• _ACTIVITY_
Filter the records below and copy every line containing the word "link".

[[ RECORDS open ]]

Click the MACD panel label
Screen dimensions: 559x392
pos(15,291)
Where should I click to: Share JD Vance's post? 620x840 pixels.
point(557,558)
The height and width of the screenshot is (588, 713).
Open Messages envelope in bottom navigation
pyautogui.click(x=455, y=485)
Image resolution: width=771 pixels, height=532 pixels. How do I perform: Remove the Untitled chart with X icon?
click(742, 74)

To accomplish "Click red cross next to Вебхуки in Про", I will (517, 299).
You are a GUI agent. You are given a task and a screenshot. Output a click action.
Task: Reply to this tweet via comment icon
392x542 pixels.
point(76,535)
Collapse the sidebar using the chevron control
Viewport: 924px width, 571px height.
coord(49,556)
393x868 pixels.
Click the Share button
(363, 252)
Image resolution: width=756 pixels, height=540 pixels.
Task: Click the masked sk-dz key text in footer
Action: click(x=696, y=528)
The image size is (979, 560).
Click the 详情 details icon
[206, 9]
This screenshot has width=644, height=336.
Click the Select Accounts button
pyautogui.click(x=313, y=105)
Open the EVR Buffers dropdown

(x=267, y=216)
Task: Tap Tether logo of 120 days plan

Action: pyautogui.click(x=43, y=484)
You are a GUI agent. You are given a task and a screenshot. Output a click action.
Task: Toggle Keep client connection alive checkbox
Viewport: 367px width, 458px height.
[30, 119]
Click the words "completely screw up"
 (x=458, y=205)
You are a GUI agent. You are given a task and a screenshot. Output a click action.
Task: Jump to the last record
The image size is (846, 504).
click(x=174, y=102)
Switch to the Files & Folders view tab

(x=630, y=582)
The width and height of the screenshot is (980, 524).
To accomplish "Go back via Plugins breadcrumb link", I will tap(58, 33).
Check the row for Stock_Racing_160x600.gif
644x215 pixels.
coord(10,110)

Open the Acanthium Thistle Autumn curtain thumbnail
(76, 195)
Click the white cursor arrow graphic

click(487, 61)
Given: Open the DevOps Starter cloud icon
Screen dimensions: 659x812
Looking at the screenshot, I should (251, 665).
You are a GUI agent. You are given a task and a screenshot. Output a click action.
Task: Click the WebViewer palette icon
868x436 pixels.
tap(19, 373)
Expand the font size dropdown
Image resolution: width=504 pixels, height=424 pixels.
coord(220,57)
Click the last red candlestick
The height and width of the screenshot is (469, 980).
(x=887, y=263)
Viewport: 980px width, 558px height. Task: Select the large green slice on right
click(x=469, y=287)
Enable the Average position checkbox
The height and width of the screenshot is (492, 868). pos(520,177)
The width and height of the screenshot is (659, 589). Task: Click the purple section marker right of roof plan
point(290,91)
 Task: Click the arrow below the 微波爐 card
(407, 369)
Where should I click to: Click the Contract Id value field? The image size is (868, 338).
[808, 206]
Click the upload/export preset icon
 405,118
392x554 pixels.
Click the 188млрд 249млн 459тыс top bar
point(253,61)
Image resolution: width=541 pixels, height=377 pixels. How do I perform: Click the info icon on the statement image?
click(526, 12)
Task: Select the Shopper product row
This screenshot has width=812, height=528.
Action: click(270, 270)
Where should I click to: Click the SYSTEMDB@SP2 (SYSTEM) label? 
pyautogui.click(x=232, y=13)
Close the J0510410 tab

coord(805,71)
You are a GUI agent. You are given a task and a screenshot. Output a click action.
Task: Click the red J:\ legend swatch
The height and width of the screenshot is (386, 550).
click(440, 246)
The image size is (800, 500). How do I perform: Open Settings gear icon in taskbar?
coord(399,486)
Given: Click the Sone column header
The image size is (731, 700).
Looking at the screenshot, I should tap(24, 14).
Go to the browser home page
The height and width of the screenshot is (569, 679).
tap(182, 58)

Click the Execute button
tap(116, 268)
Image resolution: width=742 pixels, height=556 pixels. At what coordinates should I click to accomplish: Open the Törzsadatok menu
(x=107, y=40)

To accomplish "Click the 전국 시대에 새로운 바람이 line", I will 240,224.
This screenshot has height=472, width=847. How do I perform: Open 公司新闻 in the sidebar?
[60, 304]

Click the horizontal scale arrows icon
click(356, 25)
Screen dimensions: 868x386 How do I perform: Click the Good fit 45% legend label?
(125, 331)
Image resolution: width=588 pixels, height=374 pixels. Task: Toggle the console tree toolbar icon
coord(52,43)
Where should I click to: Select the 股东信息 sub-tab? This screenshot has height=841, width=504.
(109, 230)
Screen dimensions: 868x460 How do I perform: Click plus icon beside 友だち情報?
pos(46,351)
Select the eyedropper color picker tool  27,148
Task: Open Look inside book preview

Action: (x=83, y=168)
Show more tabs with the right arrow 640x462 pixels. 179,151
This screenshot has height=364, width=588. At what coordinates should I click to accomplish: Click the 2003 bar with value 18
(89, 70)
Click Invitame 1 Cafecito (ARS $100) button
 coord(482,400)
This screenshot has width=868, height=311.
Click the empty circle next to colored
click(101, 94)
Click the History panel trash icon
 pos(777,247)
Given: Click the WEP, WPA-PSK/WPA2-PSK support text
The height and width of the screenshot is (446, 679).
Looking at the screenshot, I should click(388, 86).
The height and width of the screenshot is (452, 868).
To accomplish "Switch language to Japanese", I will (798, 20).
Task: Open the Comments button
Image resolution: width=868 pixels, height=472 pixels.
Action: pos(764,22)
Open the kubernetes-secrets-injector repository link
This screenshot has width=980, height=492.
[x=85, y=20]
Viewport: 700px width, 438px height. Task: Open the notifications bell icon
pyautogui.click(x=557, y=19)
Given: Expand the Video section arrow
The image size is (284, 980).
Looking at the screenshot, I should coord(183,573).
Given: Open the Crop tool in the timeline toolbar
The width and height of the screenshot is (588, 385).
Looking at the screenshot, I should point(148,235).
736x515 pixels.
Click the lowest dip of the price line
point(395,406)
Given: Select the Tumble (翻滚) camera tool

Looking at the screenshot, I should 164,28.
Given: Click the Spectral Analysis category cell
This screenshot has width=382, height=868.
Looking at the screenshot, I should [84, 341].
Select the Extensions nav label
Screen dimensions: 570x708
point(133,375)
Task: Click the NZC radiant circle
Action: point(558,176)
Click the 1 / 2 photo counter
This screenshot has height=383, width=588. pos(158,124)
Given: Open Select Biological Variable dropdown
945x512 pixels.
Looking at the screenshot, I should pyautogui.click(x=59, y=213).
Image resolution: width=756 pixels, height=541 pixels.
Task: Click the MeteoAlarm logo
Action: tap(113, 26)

[[ RECORDS closed ]]

• _RESULT OF THIS TASK_
To accomplish "Go back via Plugins breadcrumb link", I will tap(58, 33).
Open the kubernetes-secrets-injector repository link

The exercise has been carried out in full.